# Start of Records to process
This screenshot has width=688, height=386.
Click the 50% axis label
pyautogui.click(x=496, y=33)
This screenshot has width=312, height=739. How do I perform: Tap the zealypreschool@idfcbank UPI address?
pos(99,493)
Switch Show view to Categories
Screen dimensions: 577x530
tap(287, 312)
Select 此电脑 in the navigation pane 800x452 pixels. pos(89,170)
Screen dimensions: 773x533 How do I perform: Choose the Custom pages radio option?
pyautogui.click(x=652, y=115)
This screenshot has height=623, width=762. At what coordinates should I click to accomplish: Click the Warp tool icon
# End of Records to process
* Challenge
Gather every line of the data above that contains the string "height".

* The result
This screenshot has width=688, height=386.
This screenshot has width=312, height=739. How do I perform: Tap the zealypreschool@idfcbank UPI address?
This screenshot has height=623, width=762. At what coordinates should I click to accomplish: Click the Warp tool icon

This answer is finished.